They Will Have To Kill Us First is a doc with almost too many good subjects
A stirring yet overstuffed documentary on musicians in exile, They Will Have To Kill Us First opens with a rundown of what happened in northern Mali in 2012—and refreshingly, it’s delivered in the form of a propulsive rap. That year, the National Movement For The Liberation Of Azawad (MNLA), a group fighting for the cause of the Tuareg ethnic minority, joined forces with jihadis to further its separatist ends; together, they repelled government forces—and took advantage of a destabilizing coup d’état—to declare independence in the Saharan north of that West African nation. Infighting between the MNLA and the Islamic extremists followed, ultimately allowing the latter to impose sharia law over a large swath of land encompassing the cities of Gao and Timbuktu. There, among a raft of other prohibitions, a ban on music took effect. A woman might well get 40 lashes just for singing, as does a character in last year’s Timbuktu, Abderrahmane Sissako’s superb drama about life under this very same fundamentalist rule.
Throughout They Will Have To Kill Us First, her debut feature, filmmaker Johanna Schwartz breaks down all this complex unrest without getting bogged down in explainer mode (or shying away from graphic footage). But the U.K.-based Schwartz above all turns out to be a deft portraitist—one who unfortunately gives herself a few too many characters to study. First tells the stories of no fewer than seven northern-Malian musicians who sought refuge in the south rather than be silenced altogether by the jihadis. Four relatively upbeat young men from Timbuktu have reconvened in the Malian capital of Bamako to form a guitar-based outfit called Songhoy Blues; Khaira Arby, a famous female vocalist, has also left Timbuktu for what appears to be a lonely existence in that same southern city. Meanwhile, an appealingly irrepressible singer known as Disco (a Madonna fan who’s been called that since high school) and a laconic guitarist named Moussa Sidi (a man from Gao whose wife has been imprisoned by that city’s new powers-that-be) bide their time at a refugee camp in the neighboring country of Burkina Faso.

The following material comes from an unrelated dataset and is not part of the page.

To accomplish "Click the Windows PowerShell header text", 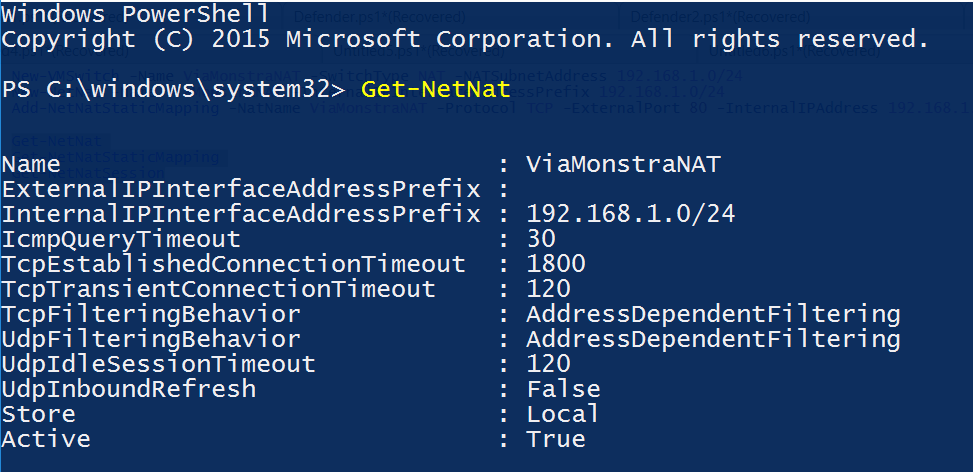I will point(135,15).
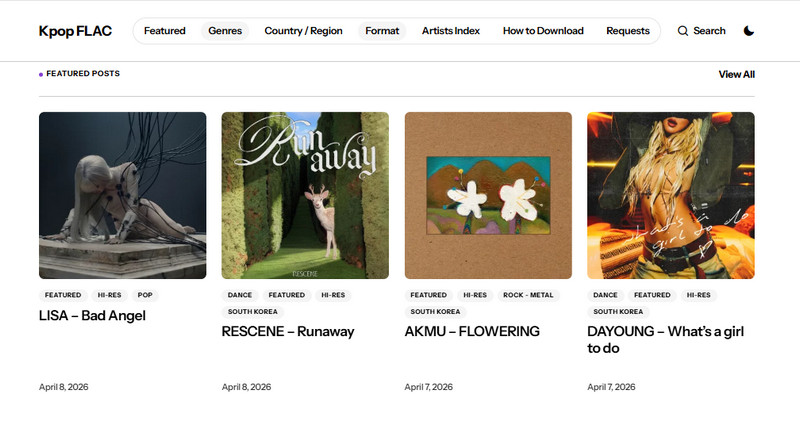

In a stunner of a sequence early in the doc, Schwartz and cinematographer Karelle Walker capture the members of Songhoy Blues alongside the Niger at dusk, silhouetted against the dimming sky as they work out a beautifully circular song entreating those who’ve left Mali to return to repair the country. But not long thereafter these guys are traveling abroad themselves, if only for a brief spell. On a visit to Mali, Brian Eno and Yeah Yeah Yeahs guitarist Nick Zinner (both seen very briefly here) pay notice to Songhoy, and the band winds up jetting to England to sign a record deal and play a few victory-lap festival gigs. By this point, Khaira is courageously planning a concert of her own: a homecoming show in Timbuktu, which by early 2013 is unstable but no longer under the control of Islamic militants. When it comes time for that extraordinary occasion, though, the filmmaker is too busy wrapping everything up to linger and actually listen, just as she awkwardly cuts around the performances at an earlier event for Tuareg musicians at the Burkina Faso camp. Early in First, Khaira compares music to oxygen. The film might’ve felt a little more enlightening if all the songs had room to breathe in turn.